According to city officials, Ledford’s right: Seventeen is the great forgotten age. But considering how many 18-and-older shows happen every week in Chicago—as well as New York, Los Angeles and Atlanta—we wondered if local venue owners were aware of the rule as well.
Don MacEachron, general manager of the South Loop’s Reggie’s Rock Club, lowered the bar of entry for 18-and-older shows to 17 only a few weeks ago and appears to be the first in the city to do so, though the Beat Kitchen and Subterranean quickly followed suit. But his reason for adjusting the age was not an epiphany about the need for teenage cultural immersion—he simply checked the books. On March 22, the city moved up curfew times from 10:30pm to 10pm (Sunday through Thursday) and 11:30pm to 11pm (Friday and Saturday) and issued a notice reminding venue owners of the law. “Once that curfew law came to light and I saw that it only applied to 16-year-olds, I decided to make the change,” MacEachron says. “Why not let those kids in?”
Oddly enough, according to Efrat Stein, spokeswoman for the city’s Department of Business Affairs and Licensing, the law has always said that. “Venues should allow 17-year-olds in to 18-and-older shows,” says Stein. “There’s no reason why 17-year-olds should be discriminated against.” Stein points out that the admission restriction might have once made sense because tobacco law forbids under-18s from purchasing cigarettes. That would explain the enforcement at least up to January 1, 2008. “Today,” Stein continues, “you can’t smoke indoors anyway.”
Over at the House of Blues, another longtime enforcer of the 18-and-older edict, our inquiries were met with surprise. “First, I’d want to talk to our legal team,” says Michael Yerke, vice president of Midwest booking for House of Blues. “But if legally we could do it, I don’t see why we wouldn’t adhere to it.” Yerke explains there was no plot to keep the 17-year-olds out. “It’s just always the way it was; that’s what our legal people advised us to do. But if this is true, I can’t think of a good reason why we wouldn’t [let them in] now.”
Not all venues want to change their age policy, even though they can. Schubas music booker Matt Rucins points out that his venue is well within its rights to keep out certain ages on a per-show basis. “We deem 18-year-olds as being able to vote and serve our country, and so we see them as more mature,” he says. “And because they’re out of high school, we also see them as responsible adults.”
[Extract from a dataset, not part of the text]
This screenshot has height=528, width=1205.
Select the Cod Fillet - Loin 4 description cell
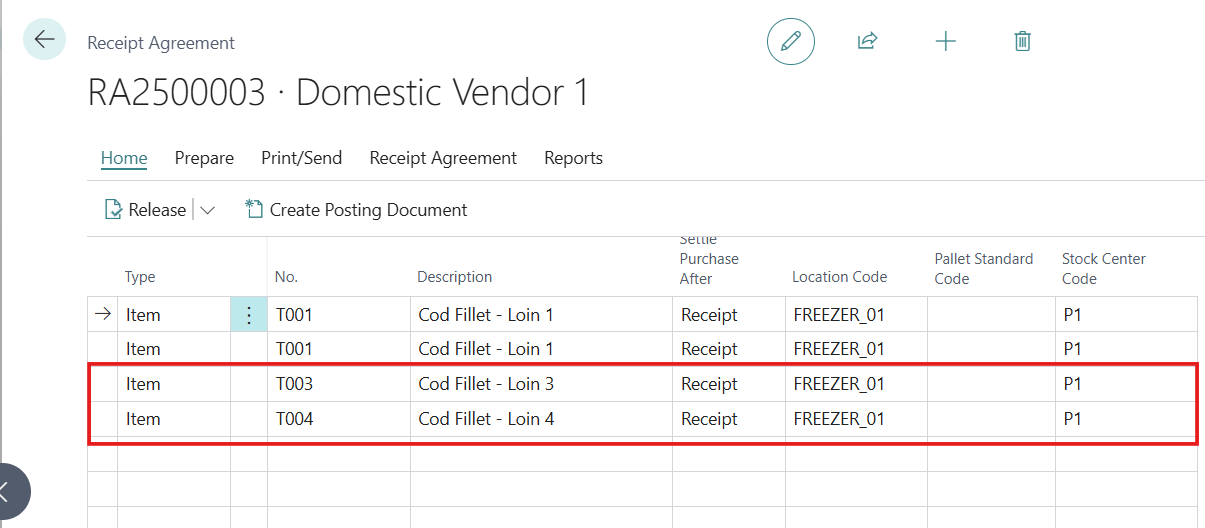[486, 419]
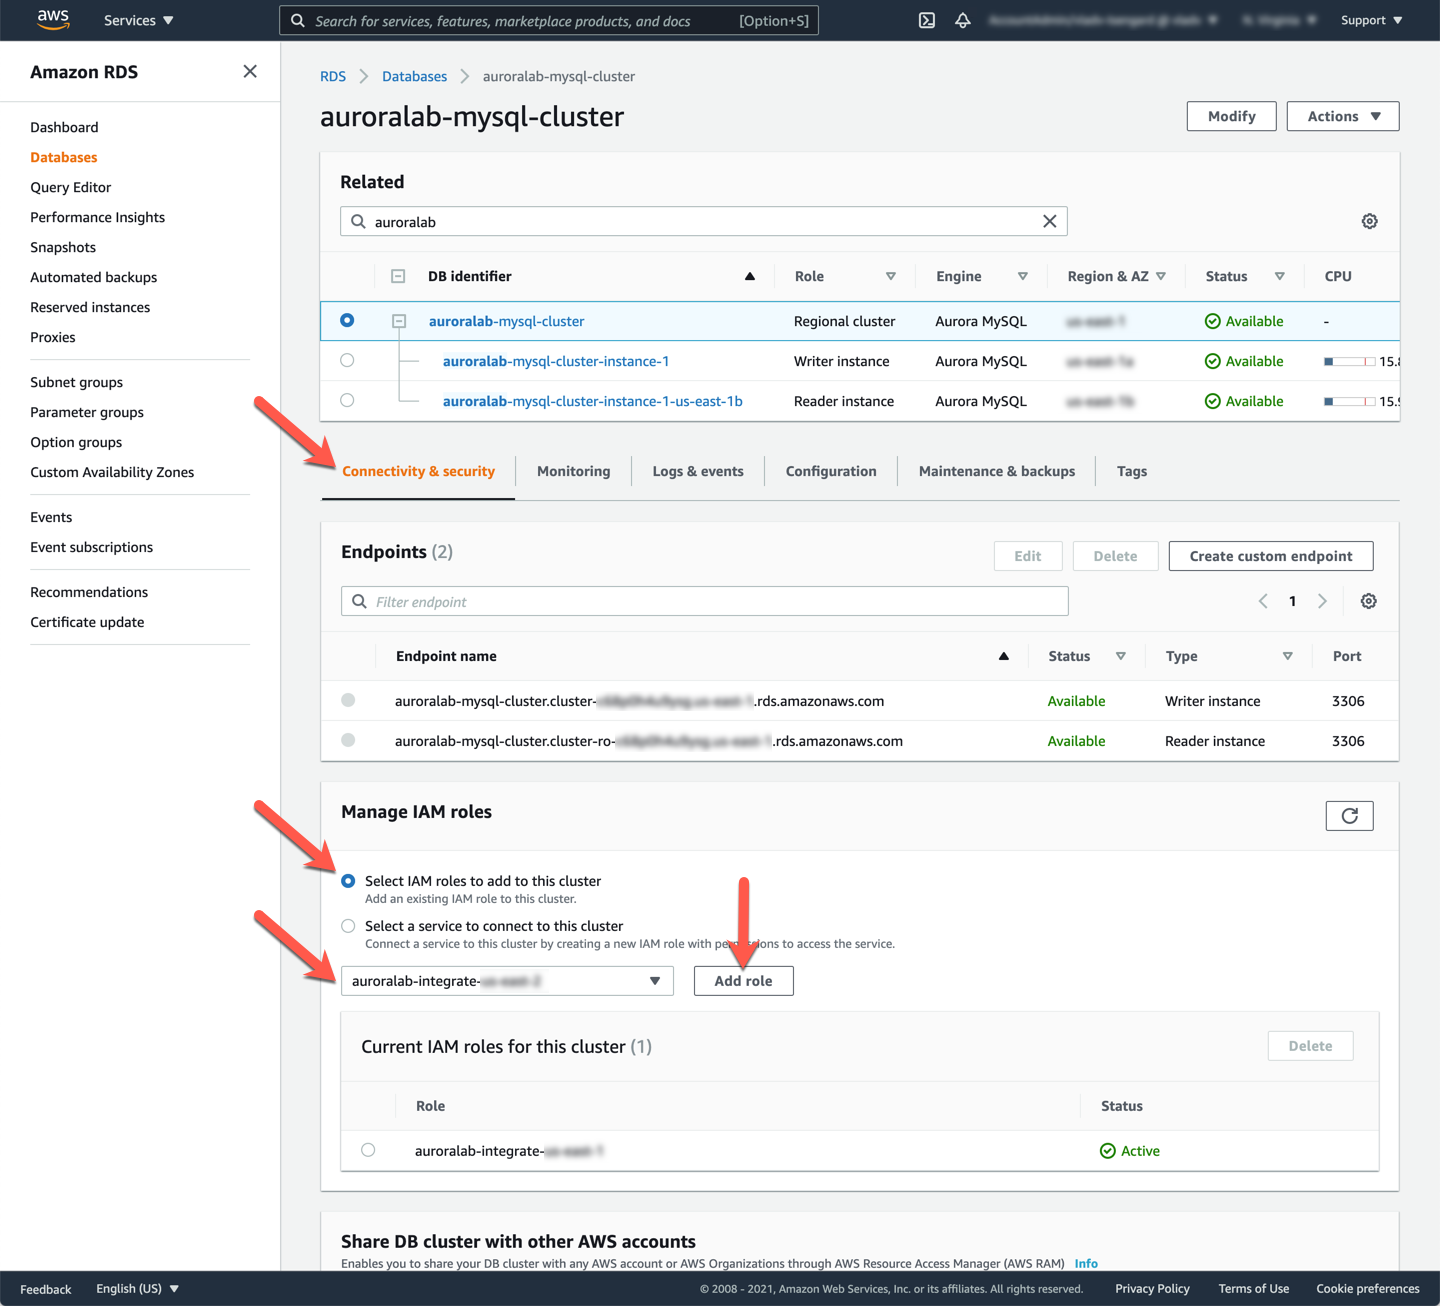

What’s clear is that 17 is a transitional period, with one’s playlist somewhere between Fall Out Boy and Fleet Foxes. One venue representative who asked not to be named says the technicalities of the law are meaningless because the police don’t want to see 17-year-olds out late at night. “You’re not yet an adult in the eyes of society but even for misdemeanors, you’re still tried as an adult,” acknowledges Sgt. Dennis Vale, whose beat includes the club-heavy Lakeview district of Schubas and Metro. When parents call the police to bring home a 17-year-old, Vale says, the police invariably “will take action.” Even though those kids have every legal right to be out? “Yeah,” Vale admits. “Seventeen is a weird age.”